═══ GIVEN RECORDS ═══
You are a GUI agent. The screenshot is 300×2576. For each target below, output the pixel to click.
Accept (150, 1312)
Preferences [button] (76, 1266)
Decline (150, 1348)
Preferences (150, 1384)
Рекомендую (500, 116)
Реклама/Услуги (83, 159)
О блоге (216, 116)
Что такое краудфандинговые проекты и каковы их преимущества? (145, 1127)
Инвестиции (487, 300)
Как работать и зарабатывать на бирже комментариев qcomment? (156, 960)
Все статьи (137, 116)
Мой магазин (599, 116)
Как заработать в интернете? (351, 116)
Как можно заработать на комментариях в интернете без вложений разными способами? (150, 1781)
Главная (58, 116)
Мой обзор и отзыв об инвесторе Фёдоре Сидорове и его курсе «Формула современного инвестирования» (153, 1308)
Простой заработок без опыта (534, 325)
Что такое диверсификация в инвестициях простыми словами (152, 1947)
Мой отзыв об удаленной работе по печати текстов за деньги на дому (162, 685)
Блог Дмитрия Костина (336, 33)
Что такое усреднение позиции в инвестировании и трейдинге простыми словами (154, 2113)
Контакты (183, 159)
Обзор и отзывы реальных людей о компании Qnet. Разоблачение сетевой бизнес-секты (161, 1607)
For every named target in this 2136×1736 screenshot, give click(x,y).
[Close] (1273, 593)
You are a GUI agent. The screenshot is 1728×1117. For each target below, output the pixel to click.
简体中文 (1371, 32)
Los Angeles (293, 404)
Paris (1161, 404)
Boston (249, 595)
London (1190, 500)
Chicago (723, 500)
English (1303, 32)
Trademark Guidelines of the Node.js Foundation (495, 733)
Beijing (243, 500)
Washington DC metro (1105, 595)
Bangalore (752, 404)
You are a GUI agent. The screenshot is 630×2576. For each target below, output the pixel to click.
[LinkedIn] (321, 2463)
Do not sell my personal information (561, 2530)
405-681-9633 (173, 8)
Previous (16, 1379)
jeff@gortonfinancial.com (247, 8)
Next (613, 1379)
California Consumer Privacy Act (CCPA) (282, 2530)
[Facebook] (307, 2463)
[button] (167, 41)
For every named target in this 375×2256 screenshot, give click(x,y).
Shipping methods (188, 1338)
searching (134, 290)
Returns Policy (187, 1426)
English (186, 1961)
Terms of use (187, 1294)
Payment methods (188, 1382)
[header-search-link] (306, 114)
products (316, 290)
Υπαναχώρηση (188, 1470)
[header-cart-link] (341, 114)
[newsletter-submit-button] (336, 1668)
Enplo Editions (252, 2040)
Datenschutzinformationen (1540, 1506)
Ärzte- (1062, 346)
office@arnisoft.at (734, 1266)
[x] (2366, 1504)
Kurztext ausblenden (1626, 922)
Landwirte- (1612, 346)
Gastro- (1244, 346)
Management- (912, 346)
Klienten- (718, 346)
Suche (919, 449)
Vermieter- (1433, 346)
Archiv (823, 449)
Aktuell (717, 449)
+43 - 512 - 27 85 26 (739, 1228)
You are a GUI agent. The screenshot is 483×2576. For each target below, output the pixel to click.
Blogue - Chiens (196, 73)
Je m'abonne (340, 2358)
═══
EXERCISE PROMPT -> Considering the records above, state how many lines contain the word "this", with nothing else in your reply.

WORKED SOLUTION -> 2